Seidule attempts an honest evaluation of Lee, and he is ready to concede Lee’s virtues wherever possible. Seidule notes that Lee was a model cadet at West Point, an exceptional soldier in the Mexican War, and was by all accounts loyal to his wife who experienced illness for much of their marriage. He won many great victories and oversaw the peaceful disintegration of his army upon defeat; yet none of it makes him a hero. Lee was not the only person in his class to graduate without demerits, and only historians and trivia buffs know who graduated ahead of him (Charles Mason).

The cult of Lee suffers from two primary defects. The first is that the accomplishments for which he receives the most praise were done within the context of a war for slavery. An appreciation of tactical skill is not entirely inappropriate, but reverence for the man must take into account the cause he served. He won great battles, but he won them for slavery. He surrendered with dignity, but only after four years of fighting for slavery in a campaign that took more US Army lives than any other enemy commander. The second problem is that the veneration of Lee precludes an honest reckoning with his character. He was a cruel enslaver who tore husbands away from wives and parents away from children, and he bemoaned the Emancipation Proclamation.

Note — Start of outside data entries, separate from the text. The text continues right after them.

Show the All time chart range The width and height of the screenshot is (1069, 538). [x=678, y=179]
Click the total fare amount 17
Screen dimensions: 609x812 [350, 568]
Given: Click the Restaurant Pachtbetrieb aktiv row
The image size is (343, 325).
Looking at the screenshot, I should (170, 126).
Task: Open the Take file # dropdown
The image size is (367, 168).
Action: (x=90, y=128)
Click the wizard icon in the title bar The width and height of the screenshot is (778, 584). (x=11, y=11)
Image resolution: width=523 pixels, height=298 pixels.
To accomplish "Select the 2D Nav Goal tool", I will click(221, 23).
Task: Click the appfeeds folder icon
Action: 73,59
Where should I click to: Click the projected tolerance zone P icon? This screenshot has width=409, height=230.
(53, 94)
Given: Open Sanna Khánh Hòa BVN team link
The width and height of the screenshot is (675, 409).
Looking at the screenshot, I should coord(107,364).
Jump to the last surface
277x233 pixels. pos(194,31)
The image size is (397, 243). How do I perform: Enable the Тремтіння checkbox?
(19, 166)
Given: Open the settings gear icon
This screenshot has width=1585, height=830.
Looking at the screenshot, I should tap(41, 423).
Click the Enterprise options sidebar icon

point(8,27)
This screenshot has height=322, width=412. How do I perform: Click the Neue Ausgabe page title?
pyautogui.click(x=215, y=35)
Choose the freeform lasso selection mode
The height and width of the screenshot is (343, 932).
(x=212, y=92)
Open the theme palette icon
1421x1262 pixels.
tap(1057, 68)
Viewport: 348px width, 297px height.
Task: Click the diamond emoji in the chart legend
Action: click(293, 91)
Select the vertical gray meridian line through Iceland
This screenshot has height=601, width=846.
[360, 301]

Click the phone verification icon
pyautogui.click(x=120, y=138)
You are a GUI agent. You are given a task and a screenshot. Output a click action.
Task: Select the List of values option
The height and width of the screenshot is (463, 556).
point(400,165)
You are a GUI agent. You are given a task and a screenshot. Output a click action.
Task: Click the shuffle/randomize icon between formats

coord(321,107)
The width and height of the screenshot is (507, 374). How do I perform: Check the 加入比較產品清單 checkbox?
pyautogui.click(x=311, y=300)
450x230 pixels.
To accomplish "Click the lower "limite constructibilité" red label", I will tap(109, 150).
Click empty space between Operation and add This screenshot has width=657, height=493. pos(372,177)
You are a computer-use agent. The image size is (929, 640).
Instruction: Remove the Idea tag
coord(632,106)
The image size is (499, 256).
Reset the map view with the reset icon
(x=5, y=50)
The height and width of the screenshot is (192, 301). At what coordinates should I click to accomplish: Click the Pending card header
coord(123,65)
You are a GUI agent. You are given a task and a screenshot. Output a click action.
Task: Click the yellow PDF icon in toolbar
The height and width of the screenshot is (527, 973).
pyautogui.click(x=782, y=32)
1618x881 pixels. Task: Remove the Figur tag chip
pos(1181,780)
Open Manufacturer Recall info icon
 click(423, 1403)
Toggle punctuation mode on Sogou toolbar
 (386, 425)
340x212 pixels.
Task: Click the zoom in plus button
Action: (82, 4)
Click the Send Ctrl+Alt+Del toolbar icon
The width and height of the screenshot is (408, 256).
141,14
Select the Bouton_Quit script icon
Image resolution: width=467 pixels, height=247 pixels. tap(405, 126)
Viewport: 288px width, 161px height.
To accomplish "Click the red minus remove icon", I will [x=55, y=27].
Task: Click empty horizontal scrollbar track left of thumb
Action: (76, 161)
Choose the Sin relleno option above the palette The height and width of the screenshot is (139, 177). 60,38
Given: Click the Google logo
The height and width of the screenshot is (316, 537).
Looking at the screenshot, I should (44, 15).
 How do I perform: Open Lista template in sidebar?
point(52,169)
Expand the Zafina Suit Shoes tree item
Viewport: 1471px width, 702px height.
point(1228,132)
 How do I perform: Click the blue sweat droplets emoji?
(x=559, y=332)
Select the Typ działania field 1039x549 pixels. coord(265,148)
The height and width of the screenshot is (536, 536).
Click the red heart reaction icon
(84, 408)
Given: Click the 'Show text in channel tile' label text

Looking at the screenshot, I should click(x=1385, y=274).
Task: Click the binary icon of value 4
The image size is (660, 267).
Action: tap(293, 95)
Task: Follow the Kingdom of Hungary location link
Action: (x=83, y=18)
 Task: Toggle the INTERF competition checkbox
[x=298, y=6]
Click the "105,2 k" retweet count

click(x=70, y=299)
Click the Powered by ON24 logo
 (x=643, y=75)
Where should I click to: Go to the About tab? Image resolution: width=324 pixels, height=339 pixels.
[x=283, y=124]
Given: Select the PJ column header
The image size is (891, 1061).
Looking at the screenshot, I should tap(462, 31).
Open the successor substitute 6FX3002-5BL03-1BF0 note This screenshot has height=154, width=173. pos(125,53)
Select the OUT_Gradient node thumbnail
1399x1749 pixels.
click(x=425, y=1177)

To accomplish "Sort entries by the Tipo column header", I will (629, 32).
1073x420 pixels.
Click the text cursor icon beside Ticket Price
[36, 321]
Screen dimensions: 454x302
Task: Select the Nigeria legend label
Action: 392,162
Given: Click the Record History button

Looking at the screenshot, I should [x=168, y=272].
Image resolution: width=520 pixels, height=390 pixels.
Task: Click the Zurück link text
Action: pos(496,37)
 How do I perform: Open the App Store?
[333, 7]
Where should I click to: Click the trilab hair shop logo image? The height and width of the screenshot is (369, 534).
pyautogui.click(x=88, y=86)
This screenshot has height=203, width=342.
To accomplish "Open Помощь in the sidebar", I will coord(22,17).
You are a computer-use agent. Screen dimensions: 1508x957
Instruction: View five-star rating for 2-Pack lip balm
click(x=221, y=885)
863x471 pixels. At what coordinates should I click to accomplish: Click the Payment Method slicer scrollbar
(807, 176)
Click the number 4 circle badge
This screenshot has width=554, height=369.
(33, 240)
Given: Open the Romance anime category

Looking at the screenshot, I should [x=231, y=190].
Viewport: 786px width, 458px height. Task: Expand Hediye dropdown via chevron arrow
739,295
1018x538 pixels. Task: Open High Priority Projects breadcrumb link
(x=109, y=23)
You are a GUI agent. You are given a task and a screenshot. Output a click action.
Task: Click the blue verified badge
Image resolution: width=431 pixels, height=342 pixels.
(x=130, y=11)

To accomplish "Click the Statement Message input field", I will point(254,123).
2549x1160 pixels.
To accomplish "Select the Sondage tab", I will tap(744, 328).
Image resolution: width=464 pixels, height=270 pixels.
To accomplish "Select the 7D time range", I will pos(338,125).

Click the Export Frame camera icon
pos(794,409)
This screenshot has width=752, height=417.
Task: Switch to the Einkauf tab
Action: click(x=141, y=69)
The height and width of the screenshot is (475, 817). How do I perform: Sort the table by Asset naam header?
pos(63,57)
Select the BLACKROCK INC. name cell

The portrait of Lee that emerges from Seidule’s account is a tragic figure who possessed many virtues but then squandered them in the service of a vile cause, and let his racial prejudice overwhelm his professed dedication to the Christian faith. There is no way to venerate Lee without venerating the cause he fought for, so Lee was repackaged into a plain figure of honor and virtue, his wicked qualities airbrushed from history, so that one could claim to venerate Lee without having to make the embarrassing confession of also venerating the Confederacy. Seidule the historian ultimately triumphed over Seidule the young boy reading a fantastical storybook about Robert E. Lee the gallant knight, and it is extremely difficult to part with childhood illusions and face the complex realities of adulthood. Seidule knows that his own personal revelation is just one example, and that much work is to be done before the country as a whole can engage its myths with a more critical eye. Yet a guiding principle of the book is that if Ty Seidule can come to grips with the facts, then anyone can do the same.